Für das Jahr 2024 wurde Rodri überraschend, aber durchaus verdient mit dem Ballon d'Or ausgezeichnet. Danach stagnierte die Karriere des Spaniers jedoch, was offenbar nicht nur mit der schweren Kreuzbandrissverletzung zusammenhing, die ihn lange außer Gefecht setzte.
In einem ehrlichen Interview mit DAZN sprach der Mittelfeldstar von Manchester City über die immer höher werdende Belastung, die ihm in seiner Karriere bereits mentale Probleme bereitete. "Als die Europameisterschaft zu Ende war, war ich nach fünf, sechs Jahren, in denen wir bei allen Turnieren die Endrunde erreicht hatten, völlig erschöpft", erinnerte er sich über die Phase nach der EM 2024, die er mit Spanien sogar gewann.
"Entweder wir machen eine Pause oder ich schaffe es nicht bis 32."Rodri
Doch auch der Turniersieg konnte die mentalen Schwierigkeiten nicht kaschieren. "Mehr noch als körperlich war ich nicht sicher, wie ich die folgenden Jahre mental bewältigen sollte", gab Rodri zu. Nun forderte er die Verbände mehr oder weniger direkt dazu auf, den vollen Spielplan zu überdenken: "Entweder wir machen eine Pause oder ich schaffe es nicht bis 32. Man muss sich einteilen können, denn der Körper hat seine Grenzen und wir alle haben ein Verfallsdatum."
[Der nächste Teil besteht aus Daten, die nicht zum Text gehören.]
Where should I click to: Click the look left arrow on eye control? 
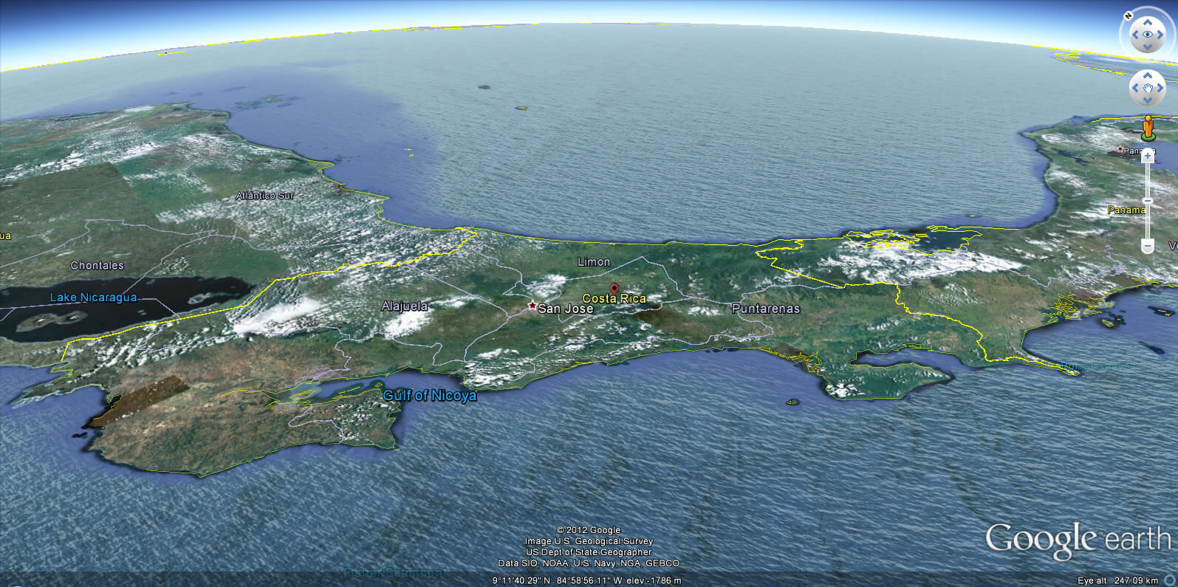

Auch in diesem Jahr wird es für Rodri aber keine Verschnaufpause geben. Nach der Saison, in der er mit den Citizens aktuell um den Premier-League-Titel kämpft, erwartet ihn mit der spanischen Nationalmannschaft die Weltmeisterschaft, die nun auf 48 Teams aufgestockt wurde. Auf dem Weg zum Titel – dem klaren Ziel der Furia Roja – bedeutet das ein zusätzliches Spiel im Vergleich zu den Turnieren davor.